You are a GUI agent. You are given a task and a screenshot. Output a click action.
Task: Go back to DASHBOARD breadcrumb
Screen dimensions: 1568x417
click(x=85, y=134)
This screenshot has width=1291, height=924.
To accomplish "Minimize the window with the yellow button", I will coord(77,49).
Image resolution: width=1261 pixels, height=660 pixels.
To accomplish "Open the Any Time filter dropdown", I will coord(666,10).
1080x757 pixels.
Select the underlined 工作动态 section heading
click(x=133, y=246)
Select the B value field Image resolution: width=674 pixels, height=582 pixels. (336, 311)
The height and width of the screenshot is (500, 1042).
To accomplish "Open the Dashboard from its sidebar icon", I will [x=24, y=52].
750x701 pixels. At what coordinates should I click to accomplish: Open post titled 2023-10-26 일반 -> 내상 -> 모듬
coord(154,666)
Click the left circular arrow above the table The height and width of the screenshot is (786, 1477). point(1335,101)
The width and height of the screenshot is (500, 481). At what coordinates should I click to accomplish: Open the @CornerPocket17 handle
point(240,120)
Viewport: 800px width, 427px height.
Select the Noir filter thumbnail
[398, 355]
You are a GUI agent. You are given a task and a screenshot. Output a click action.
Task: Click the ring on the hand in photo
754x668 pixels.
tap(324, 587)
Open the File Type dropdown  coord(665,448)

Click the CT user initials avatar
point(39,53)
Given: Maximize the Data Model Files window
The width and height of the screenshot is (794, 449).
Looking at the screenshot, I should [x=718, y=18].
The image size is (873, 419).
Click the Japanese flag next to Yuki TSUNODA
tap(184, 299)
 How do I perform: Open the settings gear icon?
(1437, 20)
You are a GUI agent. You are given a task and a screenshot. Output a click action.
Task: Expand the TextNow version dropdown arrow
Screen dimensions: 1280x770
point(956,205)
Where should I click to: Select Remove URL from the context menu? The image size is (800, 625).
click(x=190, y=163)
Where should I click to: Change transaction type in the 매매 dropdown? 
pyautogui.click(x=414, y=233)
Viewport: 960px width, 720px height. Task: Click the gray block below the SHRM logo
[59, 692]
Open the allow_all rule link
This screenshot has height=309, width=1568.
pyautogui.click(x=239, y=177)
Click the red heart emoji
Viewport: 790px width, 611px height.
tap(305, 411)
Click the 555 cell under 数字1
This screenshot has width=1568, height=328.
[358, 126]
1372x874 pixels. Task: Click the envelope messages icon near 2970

····················

Write out the entire listing above verbatim, every line from the first to the last.

* Final answer *
You are a GUI agent. You are given a task and a screenshot. Output a click action.
Task: Go back to DASHBOARD breadcrumb
Screen dimensions: 1568x417
click(x=85, y=134)
This screenshot has width=1291, height=924.
To accomplish "Minimize the window with the yellow button", I will coord(77,49).
Image resolution: width=1261 pixels, height=660 pixels.
To accomplish "Open the Any Time filter dropdown", I will coord(666,10).
1080x757 pixels.
Select the underlined 工作动态 section heading
click(x=133, y=246)
Select the B value field Image resolution: width=674 pixels, height=582 pixels. (336, 311)
The height and width of the screenshot is (500, 1042).
To accomplish "Open the Dashboard from its sidebar icon", I will [x=24, y=52].
750x701 pixels. At what coordinates should I click to accomplish: Open post titled 2023-10-26 일반 -> 내상 -> 모듬
coord(154,666)
Click the left circular arrow above the table The height and width of the screenshot is (786, 1477). point(1335,101)
The width and height of the screenshot is (500, 481). At what coordinates should I click to accomplish: Open the @CornerPocket17 handle
point(240,120)
Viewport: 800px width, 427px height.
Select the Noir filter thumbnail
[398, 355]
You are a GUI agent. You are given a task and a screenshot. Output a click action.
Task: Click the ring on the hand in photo
754x668 pixels.
tap(324, 587)
Open the File Type dropdown  coord(665,448)

Click the CT user initials avatar
point(39,53)
Given: Maximize the Data Model Files window
The width and height of the screenshot is (794, 449).
Looking at the screenshot, I should [x=718, y=18].
The image size is (873, 419).
Click the Japanese flag next to Yuki TSUNODA
tap(184, 299)
 How do I perform: Open the settings gear icon?
(1437, 20)
You are a GUI agent. You are given a task and a screenshot. Output a click action.
Task: Expand the TextNow version dropdown arrow
Screen dimensions: 1280x770
point(956,205)
Where should I click to: Select Remove URL from the context menu? The image size is (800, 625).
click(x=190, y=163)
Where should I click to: Change transaction type in the 매매 dropdown? 
pyautogui.click(x=414, y=233)
Viewport: 960px width, 720px height. Task: Click the gray block below the SHRM logo
[59, 692]
Open the allow_all rule link
This screenshot has height=309, width=1568.
pyautogui.click(x=239, y=177)
Click the red heart emoji
Viewport: 790px width, 611px height.
tap(305, 411)
Click the 555 cell under 数字1
This screenshot has width=1568, height=328.
[358, 126]
1372x874 pixels. Task: Click the envelope messages icon near 2970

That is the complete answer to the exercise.